First up were the momos. There were two other Canadians, Ryan and Carmen, in the class, so alongside our instructor Sakun, I was in good company. Part of the cooking lessons experience was getting to go to a local market to choose and buy our ingredients. On we went down one of Thamel’s twisting alleyways, to a hole-in-the-wall shop.
We measured handfuls of red onions, cabbage, green onion, tomatoes, garlic, cilantro… cramming them into a fabric bag Sakun had brought along. I also picked up some spices to use at home – a 200 gram bag cost about 50 cents Canadian, and the deal was too good to refuse.
I also bought a box of special momo masala spice, for the momo-making parties I’m already anticipating for the near future (like a sushi party, everyone brings a filling!).
Ryan, Carmen and I quickly learned the secret to a good mixed vegetable momo is to make sure everything is cut extra, extra finely. Sakun sent us each back to our cutting boards a number of times, demanding with a laugh that we chop things just a little more. I didn’t mind, though (then again, I wasn’t cutting the onions…), since I realized how much I’ve missed cooking since I started travelling. It felt good to be in a kitchen and making food again.
Once our chopping satisfied master chef Sakun, it was time to make and roll out the momo dough. Six cups of flour and a cup-and-a-half of water was what was needed to make the casings for dozens of momos, and leftover dough was used to make chapati, another Nepali roti (bread). We took marble-sized pieces of dough and rolled it in our palms as though forming meatballs. Each ball was then rolled flat with a tiny rolling pin, and tossed onto a central plate for stuffing.
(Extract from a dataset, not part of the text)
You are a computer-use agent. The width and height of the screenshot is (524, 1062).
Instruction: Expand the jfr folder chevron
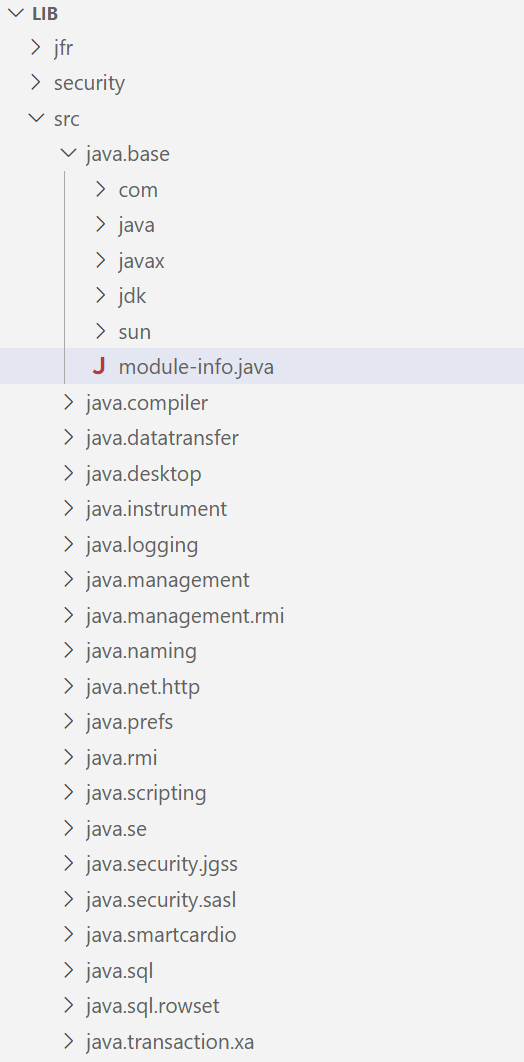(35, 48)
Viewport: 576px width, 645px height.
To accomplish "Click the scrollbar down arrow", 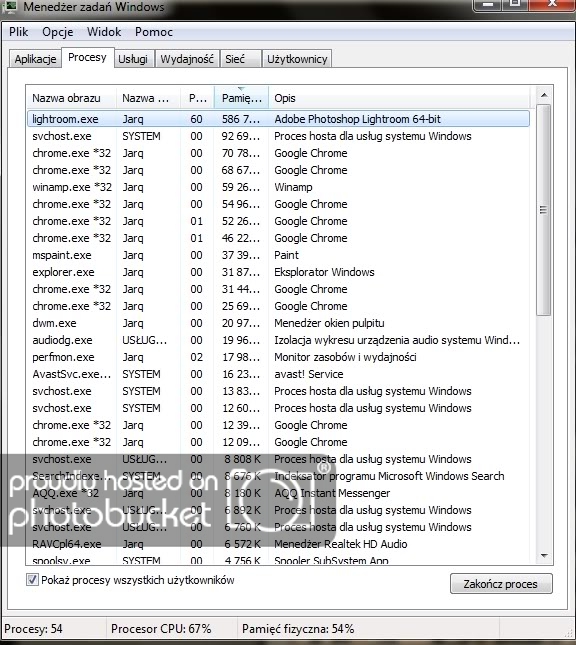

That was the fun/messy/tough part. Sakun patiently showed us how to make the crescent-shaped momos by crimping one side of the dough while holding in the filling with the thumb of our opposite hand. We also made the round momos (far more difficult), with the cute pinched together tops. Usually the different shapes are used to indicate whether a momo is vegetarian or not.
Predictably, eating remains my favourite part of momos. And eat we did. The best part of the meal was that we got to share it with the other Social Tours staff members, and watch their reactions as they took the first bites of our freshly made momos.
After a short lunchtime food coma break, it was time to make dal bhat. Sakun and I took another trip to the market, this time picking up potatoes, green beans, carrots and spinach. One of the essentials of dal bhat is the spice palette, and Sakun had a few jars of turmeric (for the dal), chili powder, cumin, coriander and fenugreek (I had never heard of this before) to season the different dishes. The dal bhat vegetables required considerably less chopping than the momos, and the entire process took about an hour.
In the end, the different dishes were the dal, the bhat, tarkari (vegetable curry), for saag (curried spinach), and achar (“pickle” made of tomatoes and delicious fresh green chillies). You’re left with a whole assortment of flavours and plates, all of which combine to make the delicious Nepalese speciality. I was still full from momos, but went back for seconds (remember the rule: always say ‘yes’ to more dal bhat)
I have the recipes for a variety of momos and the dal bhat now, and I can’t wait to re-create both when I get home!